>> begin Records for processing

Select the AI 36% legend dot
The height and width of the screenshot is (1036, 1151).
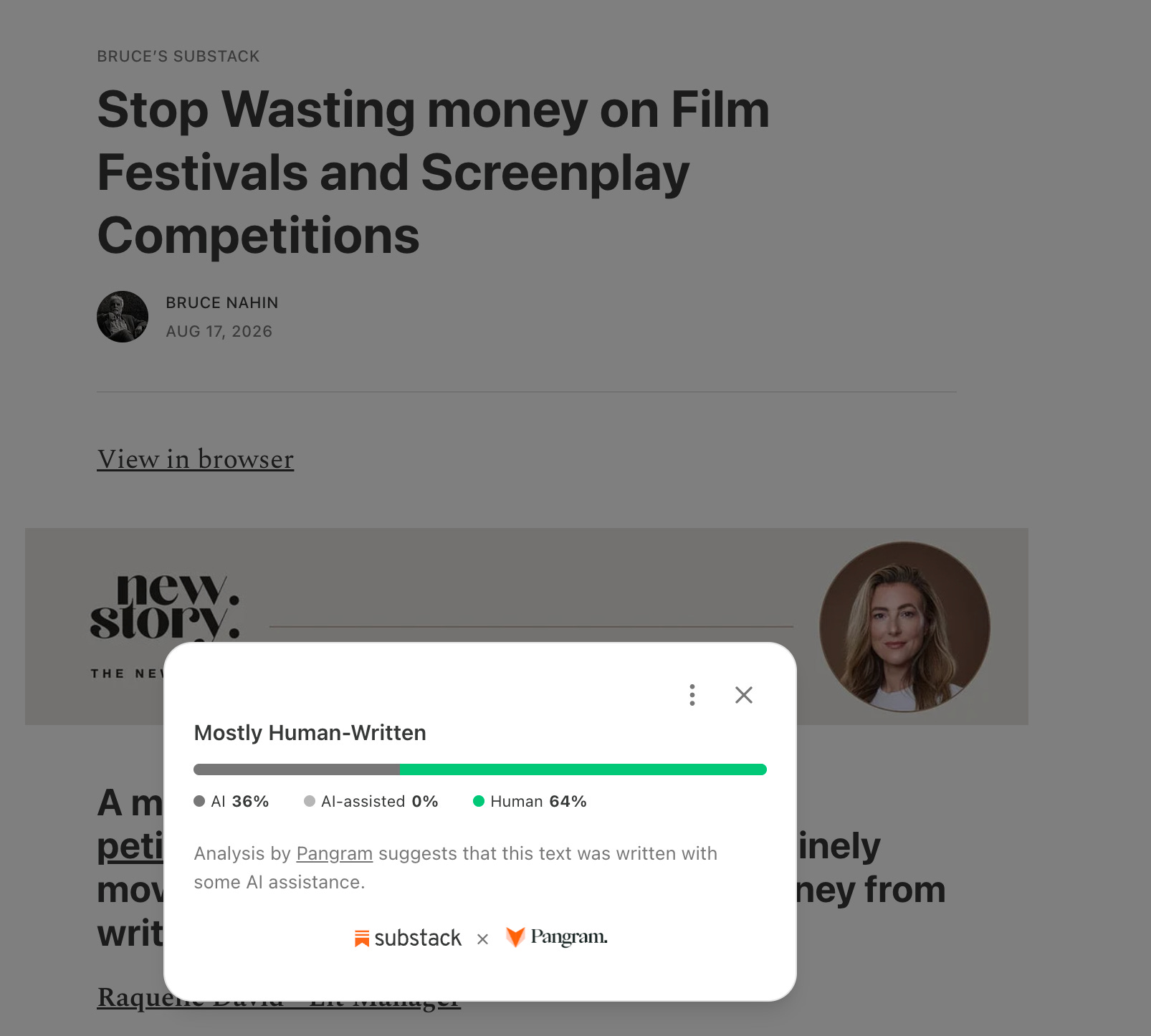(x=199, y=801)
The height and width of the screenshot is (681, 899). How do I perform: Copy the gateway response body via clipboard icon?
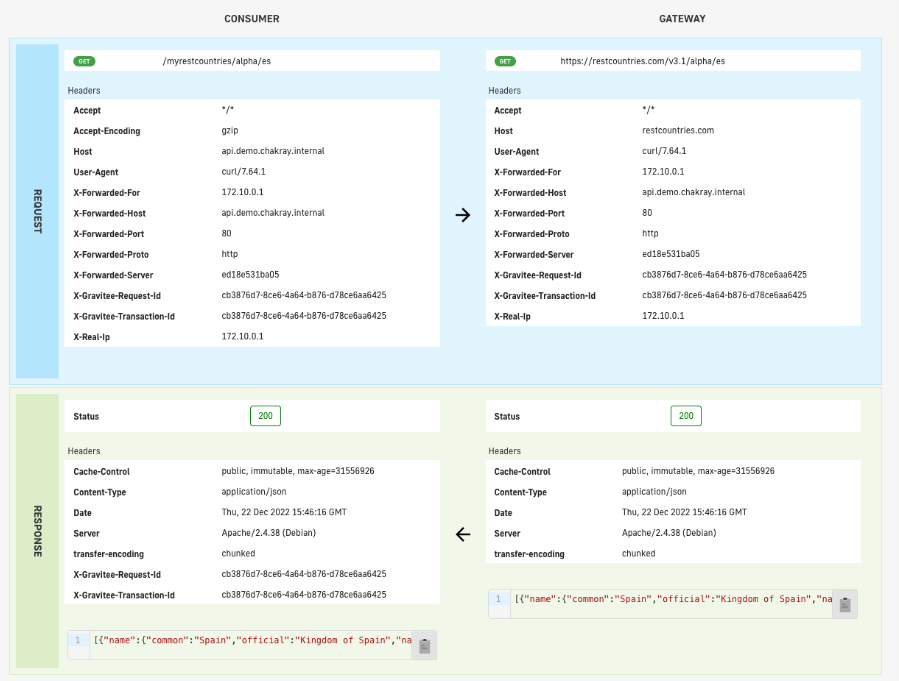pyautogui.click(x=845, y=604)
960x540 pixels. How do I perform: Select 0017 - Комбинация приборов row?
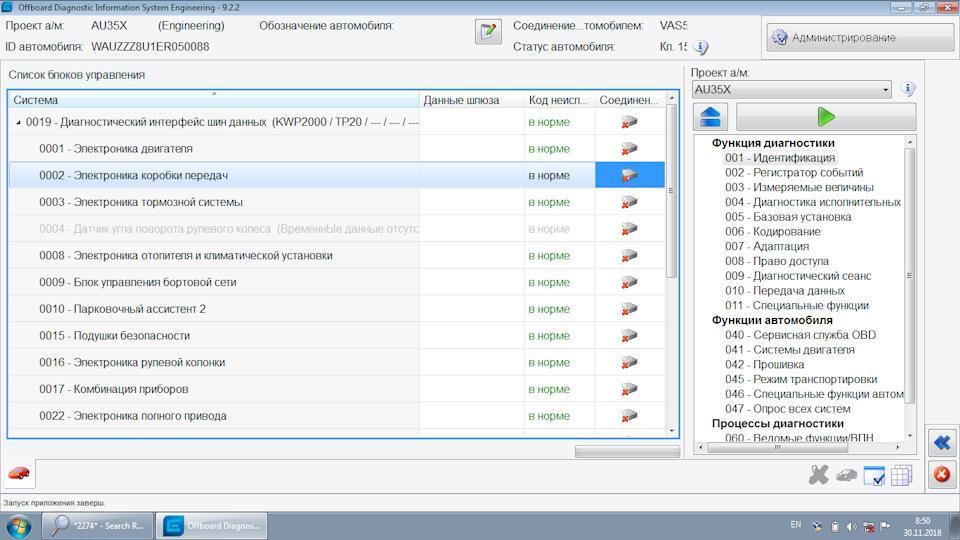click(336, 389)
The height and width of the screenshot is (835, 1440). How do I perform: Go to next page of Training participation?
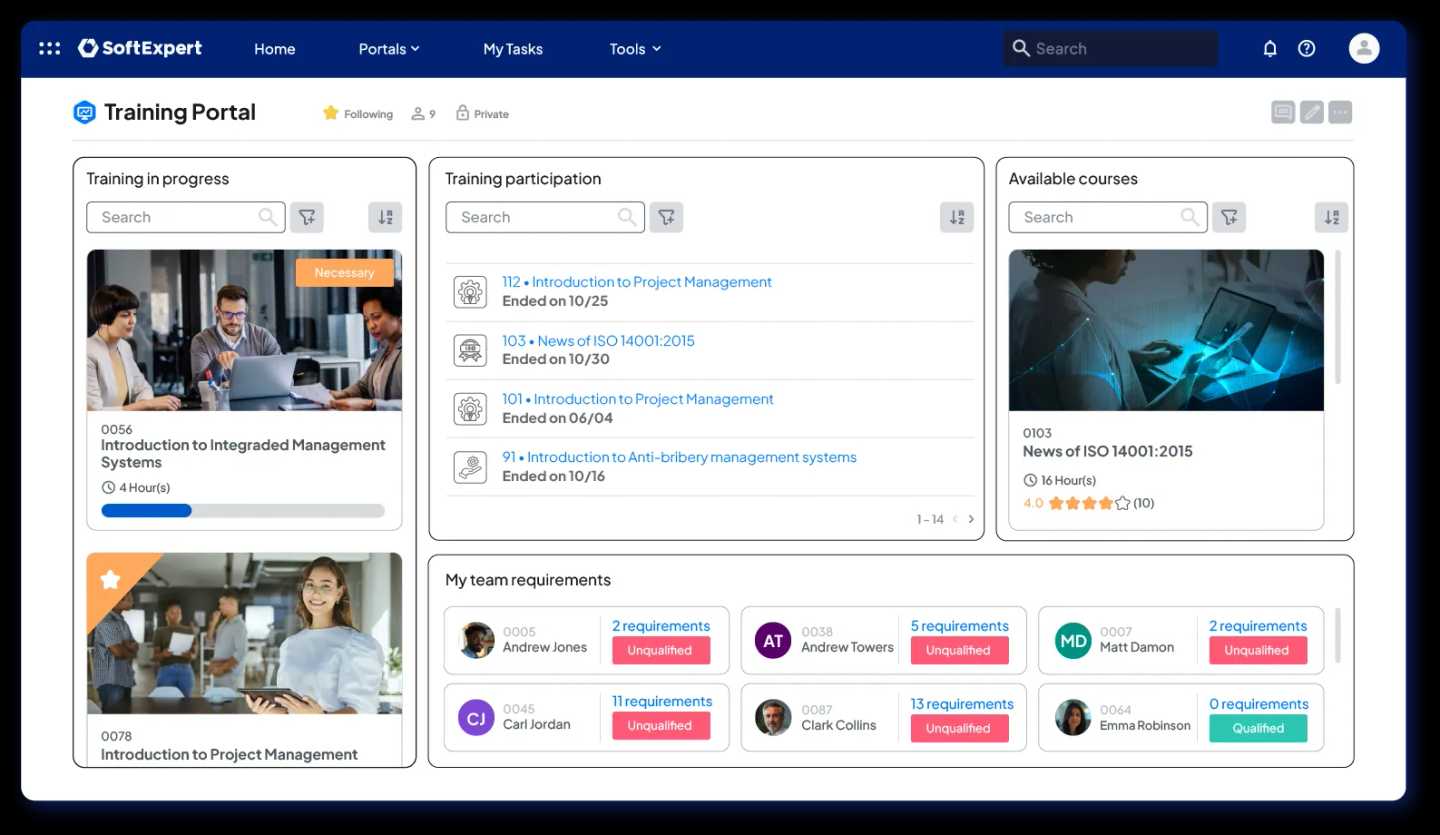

>> end Records for processing

• [Problem to work on]: Rewrite all of the records above, requests included, and shift each coordinate in the answers by adding 5 to every x and y value. Leave out the pictures.

• [Result for this task]:
Select the AI 36% legend dot
The height and width of the screenshot is (1036, 1151).
(x=204, y=806)
The height and width of the screenshot is (681, 899). How do I perform: Copy the gateway response body via clipboard icon?
pyautogui.click(x=850, y=609)
960x540 pixels. How do I perform: Select 0017 - Комбинация приборов row?
click(341, 394)
The height and width of the screenshot is (835, 1440). How do I perform: Go to next page of Training participation?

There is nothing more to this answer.